- [What is being asked] All of the entries need to be set down exactly as they read.

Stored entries
——————————

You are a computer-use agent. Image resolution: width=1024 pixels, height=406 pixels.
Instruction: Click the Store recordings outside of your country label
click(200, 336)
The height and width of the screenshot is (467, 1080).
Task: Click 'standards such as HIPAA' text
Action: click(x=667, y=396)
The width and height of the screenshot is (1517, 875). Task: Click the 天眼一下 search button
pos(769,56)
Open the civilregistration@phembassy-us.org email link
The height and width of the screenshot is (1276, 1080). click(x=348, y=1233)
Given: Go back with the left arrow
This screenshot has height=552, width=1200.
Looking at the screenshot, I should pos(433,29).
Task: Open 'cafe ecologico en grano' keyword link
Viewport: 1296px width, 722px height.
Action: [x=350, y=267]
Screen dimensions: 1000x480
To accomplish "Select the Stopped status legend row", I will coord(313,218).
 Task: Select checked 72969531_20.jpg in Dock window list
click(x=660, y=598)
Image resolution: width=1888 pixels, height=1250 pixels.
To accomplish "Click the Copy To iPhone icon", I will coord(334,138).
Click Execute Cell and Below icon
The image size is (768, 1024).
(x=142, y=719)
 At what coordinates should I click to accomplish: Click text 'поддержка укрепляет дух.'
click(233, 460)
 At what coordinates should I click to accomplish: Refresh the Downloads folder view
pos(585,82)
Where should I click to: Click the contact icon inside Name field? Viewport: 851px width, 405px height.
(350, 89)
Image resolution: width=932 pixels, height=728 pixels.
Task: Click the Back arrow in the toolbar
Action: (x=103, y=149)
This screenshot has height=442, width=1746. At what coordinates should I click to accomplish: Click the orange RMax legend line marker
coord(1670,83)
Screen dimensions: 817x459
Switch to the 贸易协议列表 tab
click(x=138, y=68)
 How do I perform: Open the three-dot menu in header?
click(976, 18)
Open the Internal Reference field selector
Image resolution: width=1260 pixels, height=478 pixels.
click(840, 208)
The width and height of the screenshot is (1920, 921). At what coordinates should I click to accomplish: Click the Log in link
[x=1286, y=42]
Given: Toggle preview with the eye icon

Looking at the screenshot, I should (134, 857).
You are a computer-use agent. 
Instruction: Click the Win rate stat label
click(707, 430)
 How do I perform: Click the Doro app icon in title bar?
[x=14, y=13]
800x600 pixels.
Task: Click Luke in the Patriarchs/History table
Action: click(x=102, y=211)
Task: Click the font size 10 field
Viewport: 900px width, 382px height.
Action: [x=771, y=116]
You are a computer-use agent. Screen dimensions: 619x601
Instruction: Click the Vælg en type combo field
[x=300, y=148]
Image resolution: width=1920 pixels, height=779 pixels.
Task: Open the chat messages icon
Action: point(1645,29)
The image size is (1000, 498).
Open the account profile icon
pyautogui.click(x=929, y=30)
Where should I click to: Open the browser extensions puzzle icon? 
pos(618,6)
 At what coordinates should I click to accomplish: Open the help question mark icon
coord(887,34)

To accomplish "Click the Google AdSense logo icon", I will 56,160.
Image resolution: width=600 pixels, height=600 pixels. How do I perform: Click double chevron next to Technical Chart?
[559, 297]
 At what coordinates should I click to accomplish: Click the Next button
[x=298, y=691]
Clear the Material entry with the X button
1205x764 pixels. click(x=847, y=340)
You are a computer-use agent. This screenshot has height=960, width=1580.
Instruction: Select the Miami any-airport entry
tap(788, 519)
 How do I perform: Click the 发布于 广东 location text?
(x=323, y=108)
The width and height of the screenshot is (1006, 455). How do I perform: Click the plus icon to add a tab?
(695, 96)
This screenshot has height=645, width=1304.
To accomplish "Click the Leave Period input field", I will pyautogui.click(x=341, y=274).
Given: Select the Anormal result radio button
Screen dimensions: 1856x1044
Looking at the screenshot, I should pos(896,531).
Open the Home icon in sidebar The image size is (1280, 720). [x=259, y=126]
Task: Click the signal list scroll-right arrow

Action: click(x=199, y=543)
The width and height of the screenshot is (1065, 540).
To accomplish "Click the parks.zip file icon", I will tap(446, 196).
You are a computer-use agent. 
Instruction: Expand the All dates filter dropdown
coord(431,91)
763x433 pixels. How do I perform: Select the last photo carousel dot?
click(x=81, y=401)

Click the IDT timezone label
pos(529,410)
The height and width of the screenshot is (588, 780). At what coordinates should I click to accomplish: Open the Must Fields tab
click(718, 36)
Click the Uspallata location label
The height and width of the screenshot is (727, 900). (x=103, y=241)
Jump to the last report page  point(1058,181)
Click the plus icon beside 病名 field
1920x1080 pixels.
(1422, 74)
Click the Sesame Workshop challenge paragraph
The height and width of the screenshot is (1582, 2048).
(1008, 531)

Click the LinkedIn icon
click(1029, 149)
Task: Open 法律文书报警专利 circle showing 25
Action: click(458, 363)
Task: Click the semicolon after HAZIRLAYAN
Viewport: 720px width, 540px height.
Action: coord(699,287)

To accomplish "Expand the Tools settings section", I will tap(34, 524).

——————————

- [Result for this task]
You are a computer-use agent. Image resolution: width=1024 pixels, height=406 pixels.
Instruction: Click the Store recordings outside of your country label
click(200, 336)
The height and width of the screenshot is (467, 1080).
Task: Click 'standards such as HIPAA' text
Action: click(x=667, y=396)
The width and height of the screenshot is (1517, 875). Task: Click the 天眼一下 search button
pos(769,56)
Open the civilregistration@phembassy-us.org email link
The height and width of the screenshot is (1276, 1080). click(x=348, y=1233)
Given: Go back with the left arrow
This screenshot has height=552, width=1200.
Looking at the screenshot, I should pos(433,29).
Task: Open 'cafe ecologico en grano' keyword link
Viewport: 1296px width, 722px height.
Action: [x=350, y=267]
Screen dimensions: 1000x480
To accomplish "Select the Stopped status legend row", I will coord(313,218).
 Task: Select checked 72969531_20.jpg in Dock window list
click(x=660, y=598)
Image resolution: width=1888 pixels, height=1250 pixels.
To accomplish "Click the Copy To iPhone icon", I will coord(334,138).
Click Execute Cell and Below icon
The image size is (768, 1024).
(x=142, y=719)
 At what coordinates should I click to accomplish: Click text 'поддержка укрепляет дух.'
click(233, 460)
 At what coordinates should I click to accomplish: Refresh the Downloads folder view
pos(585,82)
Where should I click to: Click the contact icon inside Name field? Viewport: 851px width, 405px height.
(350, 89)
Image resolution: width=932 pixels, height=728 pixels.
Task: Click the Back arrow in the toolbar
Action: (x=103, y=149)
This screenshot has height=442, width=1746. At what coordinates should I click to accomplish: Click the orange RMax legend line marker
coord(1670,83)
Screen dimensions: 817x459
Switch to the 贸易协议列表 tab
click(x=138, y=68)
 How do I perform: Open the three-dot menu in header?
click(976, 18)
Open the Internal Reference field selector
Image resolution: width=1260 pixels, height=478 pixels.
click(840, 208)
The width and height of the screenshot is (1920, 921). At what coordinates should I click to accomplish: Click the Log in link
[x=1286, y=42]
Given: Toggle preview with the eye icon

Looking at the screenshot, I should (134, 857).
You are a computer-use agent. 
Instruction: Click the Win rate stat label
click(707, 430)
 How do I perform: Click the Doro app icon in title bar?
[x=14, y=13]
800x600 pixels.
Task: Click Luke in the Patriarchs/History table
Action: click(x=102, y=211)
Task: Click the font size 10 field
Viewport: 900px width, 382px height.
Action: [x=771, y=116]
You are a computer-use agent. Screen dimensions: 619x601
Instruction: Click the Vælg en type combo field
[x=300, y=148]
Image resolution: width=1920 pixels, height=779 pixels.
Task: Open the chat messages icon
Action: point(1645,29)
The image size is (1000, 498).
Open the account profile icon
pyautogui.click(x=929, y=30)
Where should I click to: Open the browser extensions puzzle icon? 
pos(618,6)
 At what coordinates should I click to accomplish: Open the help question mark icon
coord(887,34)

To accomplish "Click the Google AdSense logo icon", I will 56,160.
Image resolution: width=600 pixels, height=600 pixels. How do I perform: Click double chevron next to Technical Chart?
[559, 297]
 At what coordinates should I click to accomplish: Click the Next button
[x=298, y=691]
Clear the Material entry with the X button
1205x764 pixels. click(x=847, y=340)
You are a computer-use agent. This screenshot has height=960, width=1580.
Instruction: Select the Miami any-airport entry
tap(788, 519)
 How do I perform: Click the 发布于 广东 location text?
(x=323, y=108)
The width and height of the screenshot is (1006, 455). How do I perform: Click the plus icon to add a tab?
(695, 96)
This screenshot has height=645, width=1304.
To accomplish "Click the Leave Period input field", I will pyautogui.click(x=341, y=274).
Given: Select the Anormal result radio button
Screen dimensions: 1856x1044
Looking at the screenshot, I should pos(896,531).
Open the Home icon in sidebar The image size is (1280, 720). [x=259, y=126]
Task: Click the signal list scroll-right arrow

Action: click(x=199, y=543)
The width and height of the screenshot is (1065, 540).
To accomplish "Click the parks.zip file icon", I will tap(446, 196).
You are a computer-use agent. 
Instruction: Expand the All dates filter dropdown
coord(431,91)
763x433 pixels. How do I perform: Select the last photo carousel dot?
click(x=81, y=401)

Click the IDT timezone label
pos(529,410)
The height and width of the screenshot is (588, 780). At what coordinates should I click to accomplish: Open the Must Fields tab
click(718, 36)
Click the Uspallata location label
The height and width of the screenshot is (727, 900). (x=103, y=241)
Jump to the last report page  point(1058,181)
Click the plus icon beside 病名 field
1920x1080 pixels.
(1422, 74)
Click the Sesame Workshop challenge paragraph
The height and width of the screenshot is (1582, 2048).
(1008, 531)

Click the LinkedIn icon
click(1029, 149)
Task: Open 法律文书报警专利 circle showing 25
Action: click(458, 363)
Task: Click the semicolon after HAZIRLAYAN
Viewport: 720px width, 540px height.
Action: coord(699,287)

To accomplish "Expand the Tools settings section", I will tap(34, 524).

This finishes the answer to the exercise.